++++ Selected extract ++++

# Public Safety/Mall Security?



## pickels (Jul 1, 2002)

I hope someone can explain this to me :-k I live in the Taunton area and the Silver City Galleria Mall security has Public Safety written on there vehicles and patches. How can this be when they don't have any police authority? :NO:


----------



## Mikey682 (May 2, 2002)

Yellow lights or blue? Are you sure they arent taunton specials? :-s


----------



## pickels (Jul 1, 2002)

They got yellow/green/clear colored light bar. There not Taunton specials cause the mall hires TPD for details all the time.


----------



## LeadDog17 (May 3, 2002)

PJM#15 said:


> I hope someone can explain this to me :-k I live in the Taunton area and the Silver City Galleria Mall security has *Public Safety *written on there vehicles and patches. How can this be when they don't have any police authority? :NO:


Is there something in 22c - or someplace else - that says you must be sworn/ have"police authority" in order to use the words "Public Safety"???

++++

* List of tasks
A – Answer these questions about the mall security thread.
(i) Which mall's security is said to have "Public Safety" on its vehicles and patches?
(ii) What colors is that security's light bar described as having?
(iii) Whom does the mall hire for details all the time?
B – Repeat the part of the mall security thread starting at "They got yellow/green/clear" and ending at "(May 3, 2002)".
Rely only on the thread above.

++++ Data section ++++

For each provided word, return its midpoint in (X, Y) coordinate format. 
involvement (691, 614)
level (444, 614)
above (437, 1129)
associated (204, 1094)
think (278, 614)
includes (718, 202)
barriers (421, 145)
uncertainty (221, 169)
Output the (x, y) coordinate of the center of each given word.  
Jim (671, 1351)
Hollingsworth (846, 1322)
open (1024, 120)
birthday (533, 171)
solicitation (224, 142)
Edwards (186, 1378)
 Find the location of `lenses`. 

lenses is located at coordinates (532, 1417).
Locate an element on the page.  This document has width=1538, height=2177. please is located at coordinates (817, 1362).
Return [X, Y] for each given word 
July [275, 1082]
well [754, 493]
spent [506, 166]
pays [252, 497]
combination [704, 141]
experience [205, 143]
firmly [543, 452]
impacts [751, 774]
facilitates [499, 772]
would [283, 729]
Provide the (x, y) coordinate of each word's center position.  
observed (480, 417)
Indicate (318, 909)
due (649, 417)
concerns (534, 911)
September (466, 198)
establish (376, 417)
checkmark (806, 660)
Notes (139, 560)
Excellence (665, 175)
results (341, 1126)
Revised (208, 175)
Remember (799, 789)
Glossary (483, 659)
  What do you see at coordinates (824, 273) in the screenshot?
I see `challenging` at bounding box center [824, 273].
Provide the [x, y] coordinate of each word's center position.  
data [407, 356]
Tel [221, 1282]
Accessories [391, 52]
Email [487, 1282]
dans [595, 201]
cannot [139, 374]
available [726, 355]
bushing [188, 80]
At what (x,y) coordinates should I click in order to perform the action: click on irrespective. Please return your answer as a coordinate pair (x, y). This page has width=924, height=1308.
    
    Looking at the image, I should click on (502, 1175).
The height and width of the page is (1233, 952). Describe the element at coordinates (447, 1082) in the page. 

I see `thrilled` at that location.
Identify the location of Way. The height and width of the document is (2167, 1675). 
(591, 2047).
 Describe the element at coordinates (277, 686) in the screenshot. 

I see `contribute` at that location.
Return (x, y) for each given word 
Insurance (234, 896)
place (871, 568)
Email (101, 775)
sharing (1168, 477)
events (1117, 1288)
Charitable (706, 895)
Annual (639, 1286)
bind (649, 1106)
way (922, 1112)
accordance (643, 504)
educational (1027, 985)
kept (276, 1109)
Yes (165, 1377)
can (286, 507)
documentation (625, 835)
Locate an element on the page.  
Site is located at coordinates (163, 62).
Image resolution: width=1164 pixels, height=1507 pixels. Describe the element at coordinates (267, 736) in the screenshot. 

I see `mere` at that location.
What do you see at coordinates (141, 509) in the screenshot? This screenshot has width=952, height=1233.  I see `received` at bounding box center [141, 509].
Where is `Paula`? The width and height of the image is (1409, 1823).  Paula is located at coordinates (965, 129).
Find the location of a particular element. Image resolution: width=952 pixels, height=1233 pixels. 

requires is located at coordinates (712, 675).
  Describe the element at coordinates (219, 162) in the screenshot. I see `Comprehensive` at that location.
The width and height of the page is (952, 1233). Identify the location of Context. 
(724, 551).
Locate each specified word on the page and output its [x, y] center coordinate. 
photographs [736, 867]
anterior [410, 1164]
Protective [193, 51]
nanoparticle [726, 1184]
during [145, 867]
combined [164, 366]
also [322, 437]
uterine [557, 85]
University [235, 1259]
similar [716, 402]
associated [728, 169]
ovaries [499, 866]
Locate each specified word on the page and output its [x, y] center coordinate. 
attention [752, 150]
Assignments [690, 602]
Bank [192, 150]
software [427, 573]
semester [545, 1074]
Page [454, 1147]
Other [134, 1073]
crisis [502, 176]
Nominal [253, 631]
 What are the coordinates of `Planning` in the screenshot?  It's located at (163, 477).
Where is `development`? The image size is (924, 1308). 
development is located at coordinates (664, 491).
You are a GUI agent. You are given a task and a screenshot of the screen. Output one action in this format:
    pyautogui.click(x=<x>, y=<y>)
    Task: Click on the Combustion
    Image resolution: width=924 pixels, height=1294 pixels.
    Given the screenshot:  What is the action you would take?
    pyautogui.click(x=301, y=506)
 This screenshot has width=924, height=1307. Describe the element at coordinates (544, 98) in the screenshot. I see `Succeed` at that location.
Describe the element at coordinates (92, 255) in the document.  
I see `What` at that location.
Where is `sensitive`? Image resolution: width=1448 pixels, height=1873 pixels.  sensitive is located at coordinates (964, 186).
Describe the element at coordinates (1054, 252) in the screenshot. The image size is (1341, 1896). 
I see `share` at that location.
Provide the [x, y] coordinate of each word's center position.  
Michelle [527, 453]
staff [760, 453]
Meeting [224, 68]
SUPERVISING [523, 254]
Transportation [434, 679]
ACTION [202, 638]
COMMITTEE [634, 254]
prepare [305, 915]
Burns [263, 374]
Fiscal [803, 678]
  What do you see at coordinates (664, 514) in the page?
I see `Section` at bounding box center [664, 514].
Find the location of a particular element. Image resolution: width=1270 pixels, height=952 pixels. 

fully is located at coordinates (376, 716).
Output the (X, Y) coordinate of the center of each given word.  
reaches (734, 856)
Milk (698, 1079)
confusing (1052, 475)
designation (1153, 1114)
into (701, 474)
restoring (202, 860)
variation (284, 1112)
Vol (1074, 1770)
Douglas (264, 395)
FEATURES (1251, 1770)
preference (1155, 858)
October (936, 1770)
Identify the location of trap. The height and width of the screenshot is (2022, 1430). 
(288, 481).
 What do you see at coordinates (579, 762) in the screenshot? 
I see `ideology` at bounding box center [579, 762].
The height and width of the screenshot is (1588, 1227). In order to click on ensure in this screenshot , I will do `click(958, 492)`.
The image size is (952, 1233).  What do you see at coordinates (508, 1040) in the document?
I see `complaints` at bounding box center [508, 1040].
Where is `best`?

++++

* Task-by-task results
A –
(i) The Silver City Galleria Mall.
(ii) Yellow, green and clear.
(iii) TPD.

B –
They got yellow/green/clear colored light bar. There not Taunton specials cause the mall hires TPD for details all the time.


----------



## LeadDog17 (May 3, 2002)